Nigeria’s Ngozi Okonjo-Iweala confirmed as WTO chief | World Trade Organization
The World Trade Organization has chosen Nigeria’s former finance minister Ngozi Okonjo-Iweala as its first female and first African leader, handing her the task of restoring trust in a rules-based global trading system.
On Monday, the WTO’s 164 members unanimously selected the 66-year-old development economist and former Nigerian finance minister to serve a four-year term as director general. Okonjo-Iweala will take over the institution, with its budget of $220m and staff of 650, at a critical time.
After four years of bruising battles between Washington and Beijing over protectionist tariffs and import quotas that badly damaged global trade, Okonjo-Iweala is expected to set about bridging a growing divide between the administrations running the world’s first and second largest economies.
Speaking after her appointment, Okonjo-Iweala said her top priority was to ensure the WTO does more to address the coronavirus pandemic, saying members should accelerate efforts to lift export restrictions slowing trade in needed medicines and supplies, and warned of the danger posed by “vaccine nationalism”.
“No one is safe until everyone is safe,” she told Reuters. “Vaccine nationalism at this time just will not pay, because the variants are coming. If other countries are not immunised, it will just be a blowback.
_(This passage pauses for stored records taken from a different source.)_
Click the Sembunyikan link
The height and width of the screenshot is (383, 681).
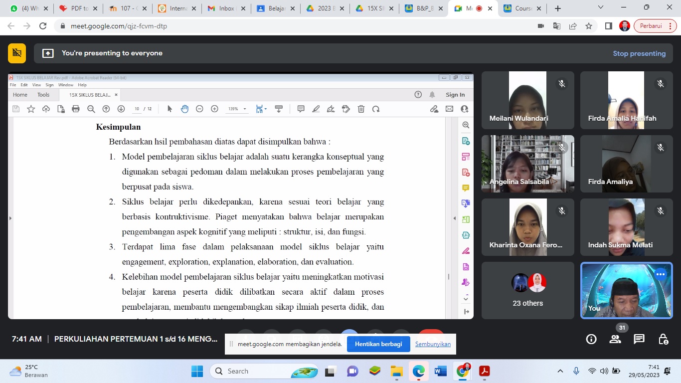coord(433,344)
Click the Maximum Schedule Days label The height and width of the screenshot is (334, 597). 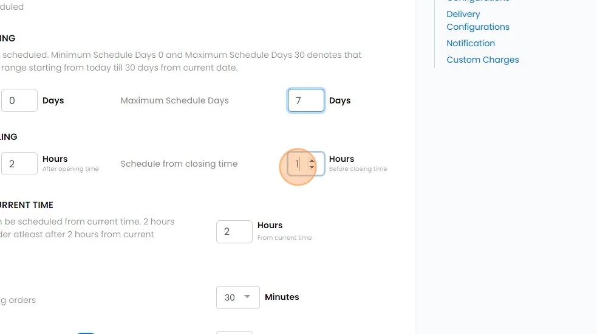coord(174,100)
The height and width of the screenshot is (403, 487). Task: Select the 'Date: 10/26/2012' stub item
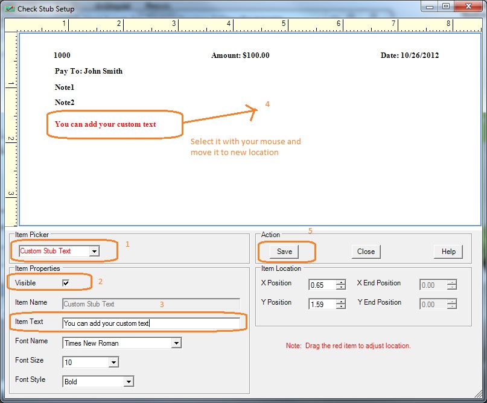tap(409, 56)
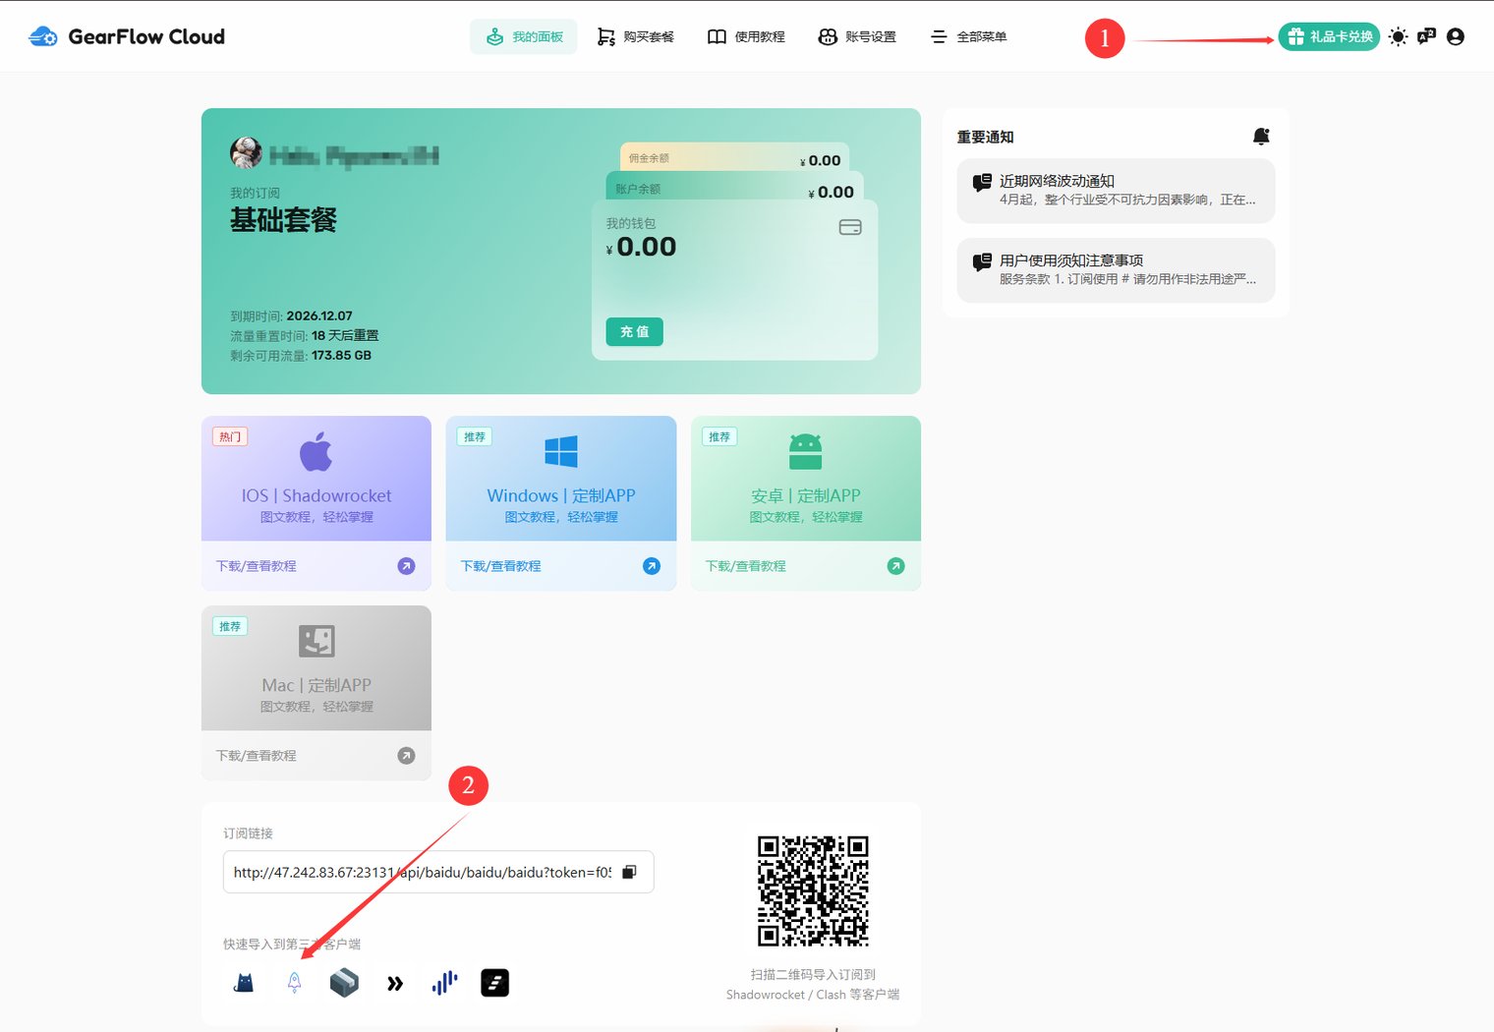
Task: Open the Mac 定制APP download arrow
Action: pyautogui.click(x=406, y=755)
It’s unconscionable that people will be dying elsewhere, waiting in a queue, when we have the technology.”
Last year in an interview with the Guardian, she said the pandemic had highlighted dysfunctional trade rules that should be reformed to ensure medical breakthroughs save lives everywhere and not just in the countries where they are developed.
Describing herself as a fighter, she promised to restore the agency’s relevance after its failure to deliver on the promise of trade liberalisation for the benefit of poorer nations. Development and climate change issues will also be at the top her agenda.
Eight candidates had put themselves forward to replace the outgoing chief, Roberto Azevêdo, including the UK’s former trade minister Liam Fox. Okonjo-Iweala remained in the race despite Donald Trump telling the WTO he would veto her appointment.
Ahead of the vote for a new boss, Trump blocked the WTO from appointing appeal judges to arbitrate in disputes, hampering the organisation’s ability to resolve claims of trade abuses.
Joe Biden is know to want greater co-operation at an international level and to reject his predecessors reliance on bilateral confrontations to win trade battles. However, he is under pressure from Congress to maintain a hostile stance on China and is likely to want the WTO to tackle claims of trade abuses by Beijing.
Okonjo-Iweala has previously said the Americans were understandably aggrieved by the lack of a level playing field in international trade and as director general she would seek to take onboard their concerns. Her dual US citizenship means she is also the first American to hold the organisation’s top job.
As a two-time finance minister in Nigeria she gained a reputation as a tough negotiator during talks to reduce the country’s debts. That reputation was consolidated when securing more money for grants and soft loans to poor countries while No 2 at the World Bank.
“It can’t be business as usual,” she said last year. “It can’t be more of the same. It can’t be someone who just knows the issues and how the place works. We have tried that. Of all the challengers for the job, I have the right combination of skills.”
The in-tray at the WTO includes plans for a a multilateral accord to curb harmful fishing subsidies and re-appointing judges to fill vacant posts on the appeals panel.
There is also an outstanding negotiation to find agreement on rules governing the $26tn global e-commerce marketplace, which many countries resist due to the dominance of US technology companies Google, Facebook and Amazon.
China’s delegation to the WTO said: “The WTO is at its critical moment and must be able to deliver soon. The collective decision made by the entire membership demonstrates a vote of trust not only in Dr Ngozi herself but also in our vision, our expectation and the multilateral trading system that we all believe [in] and preserve.”
Simon Evenet, coordinator of Global Trade Alert, an independent trade policy monitoring group and a professor of international trade at the Swiss university St. Gallen, said in an open letter to Okonjo-Iweala that the WTO had historic chance to become a global champion for saving lives during the pandemic.
“Fighting Covid-19 is mostly a matter for national governments, but the WTO has a key role. The pandemic won’t be over anywhere until it is over everywhere, and trade will be critical to defeating it globally.”
He added the WTO “can and must” negotiate rules, or best practices, to smooth the path for medical supplies to be exported to developing world countries, find ways to keep ports open and offer credit support to businesses prevented from supporting the fight against infection and the spread of the disease.